A espanhola Noelia Castillo, de 25 anos, faleceu na quinta-feira (26) após passar por um procedimento de eutanásia autorizado pela Justiça na Espanha. A decisão foi tomada depois de 601 dias de avaliações médicas e disputas judiciais, incluindo tentativas do pai de impedir a medida. Poucos dias antes, ela concedeu entrevista à emissora Antena 3 explicando que buscava encerrar um longo período de sofrimento físico e emocional.
Durante o diálogo com a imprensa, Noelia expôs a divergência de perspectivas entre ela e seus parentes próximos sobre a terminalidade da vida. “Eles me dizem: ‘Você vai embora e nós ficamos aqui com toda a dor da sua partida’, mas eu penso: e toda a dor que eu já sofri? Só quero ir embora em paz e deixar de sofrer”, declarou. A jovem também manifestou um sentimento de isolamento social e falta de identificação com o contexto atual da sociedade, afirmando: “Sempre me senti sozinha, nunca me senti compreendida, nunca tiveram empatia comigo. Não gosto do rumo que o mundo e a sociedade estão tomando; prefiro desaparecer, porque está cada vez pior”.
Histórico clínico e condição de saúde
O quadro clínico envolvia tanto fatores físicos quanto psicológicos. Noelia tinha diagnóstico de transtorno obsessivo-compulsivo e transtorno de personalidade borderline, além de viver com paraplegia após uma lesão medular. Ela relatava dores constantes, dificuldades para dormir e limitações que impactavam diretamente sua qualidade de vida, mesmo mantendo certa autonomia em atividades básicas.
A mãe, Yolanda Ramos, disse não concordar com a decisão, mas afirmou respeitar a escolha da filha após anos de sofrimento. Segundo ela, o período foi marcado por instabilidade emocional e esperança de que Noelia mudasse de ideia.
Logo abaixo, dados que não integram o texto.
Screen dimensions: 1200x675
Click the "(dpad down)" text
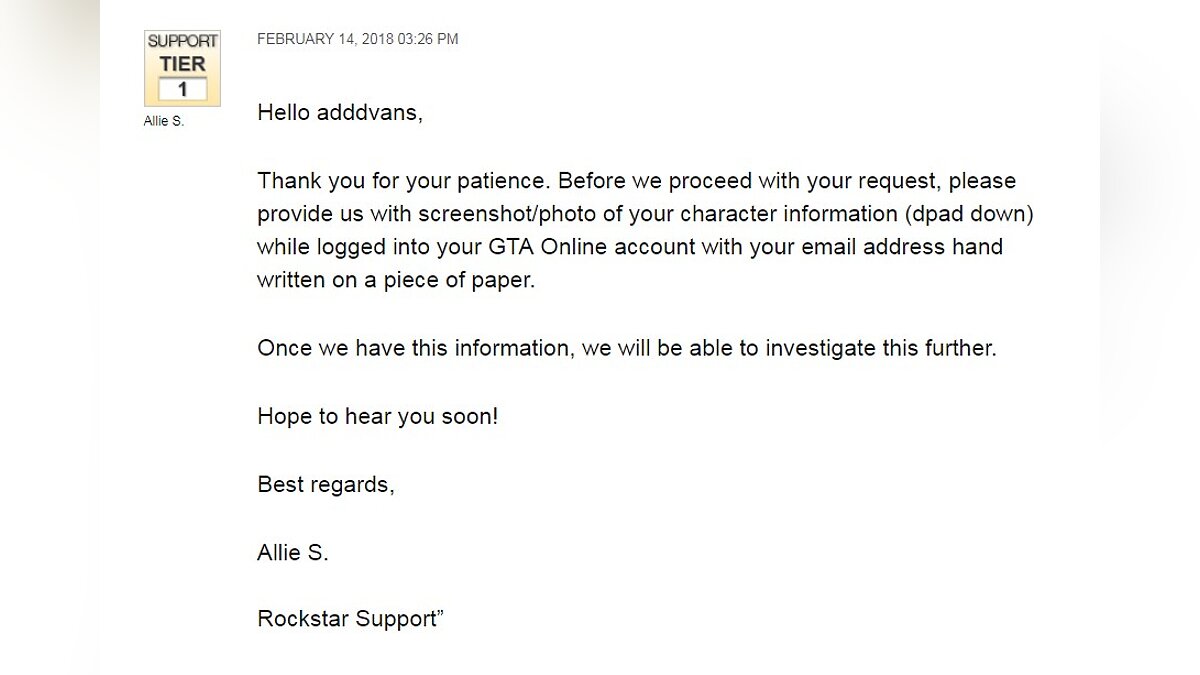pos(948,214)
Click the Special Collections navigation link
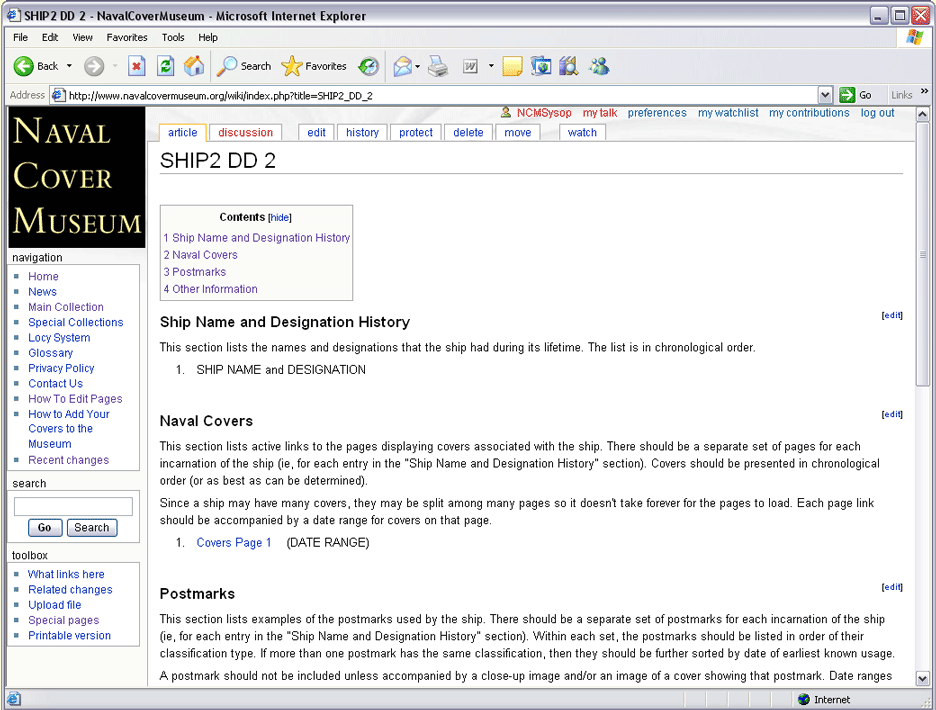Viewport: 936px width, 710px height. tap(76, 322)
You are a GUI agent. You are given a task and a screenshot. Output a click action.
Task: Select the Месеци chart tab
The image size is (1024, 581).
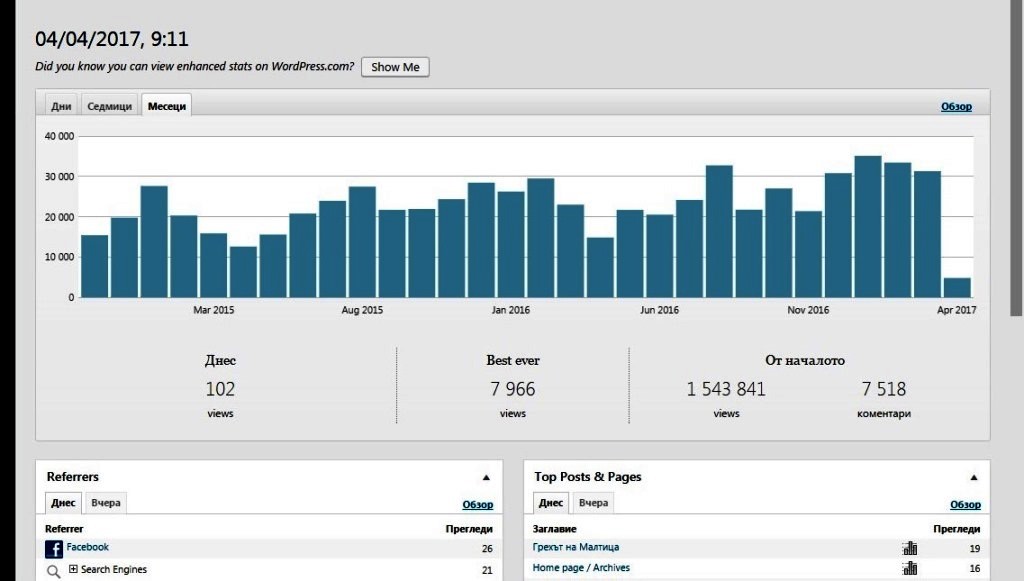coord(167,106)
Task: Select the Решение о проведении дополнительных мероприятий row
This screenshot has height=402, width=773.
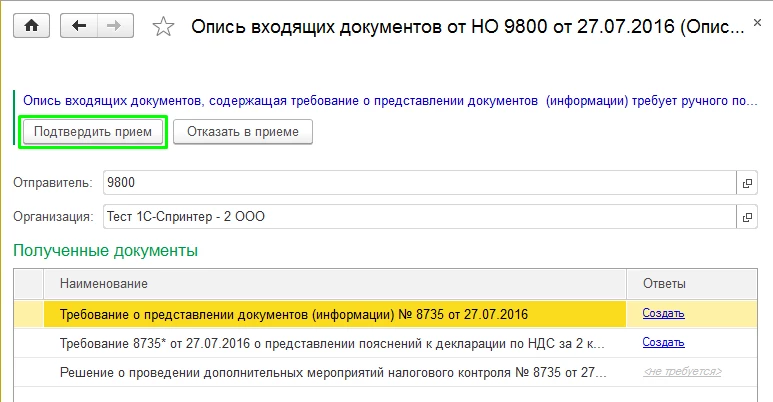Action: tap(335, 372)
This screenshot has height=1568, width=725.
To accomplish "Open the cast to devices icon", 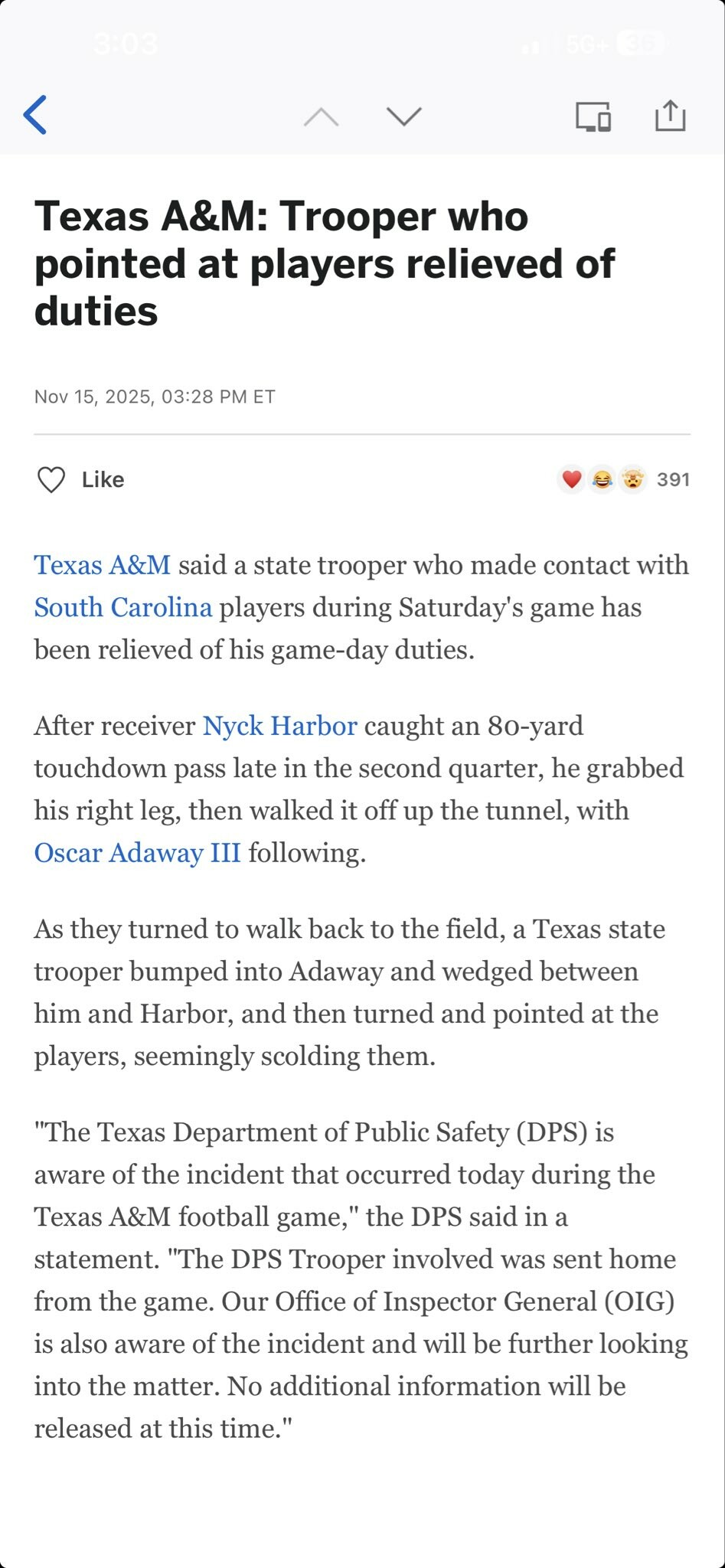I will [x=593, y=116].
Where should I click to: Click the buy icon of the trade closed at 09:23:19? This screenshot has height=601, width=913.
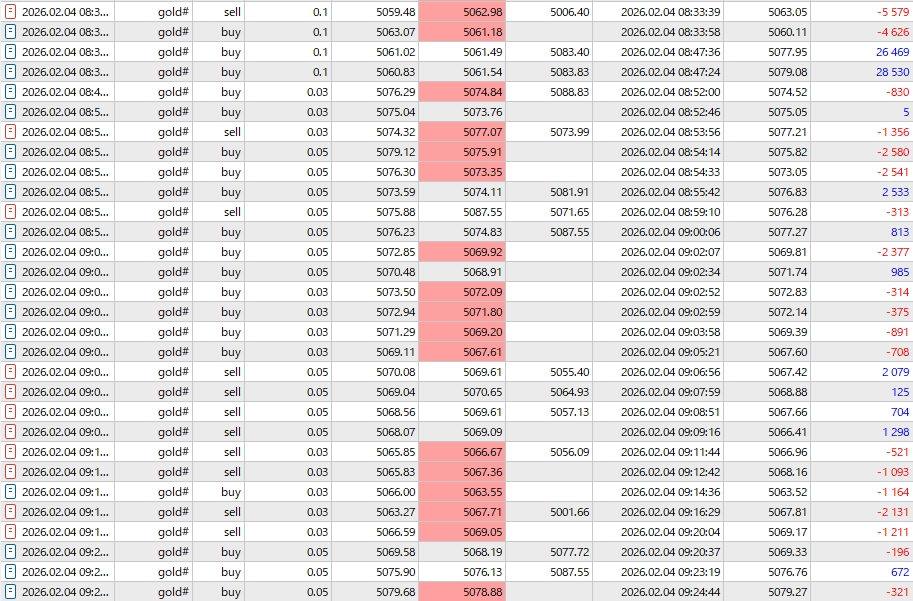[x=10, y=572]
O caso passou por uma comissão independente, que concluiu que todos os critérios legais estavam atendidos.
Decisão judicial e autorização legal
A autorização definitiva só veio após o caso percorrer diferentes instâncias judiciais, inclusive com recursos apresentados pelo pai. A Justiça espanhola baseou a decisão em laudos que indicavam um quadro irreversível, com dor persistente e sofrimento considerado incapacitante.
Durante todo o processo, Noelia manteve sua posição firme. Em sua última manifestação pública, destacou que a vontade individual deve prevalecer sobre o desejo de terceiros, mesmo quando se trata da família. O procedimento foi realizado conforme a legislação de eutanásia vigente na Espanha desde 2021.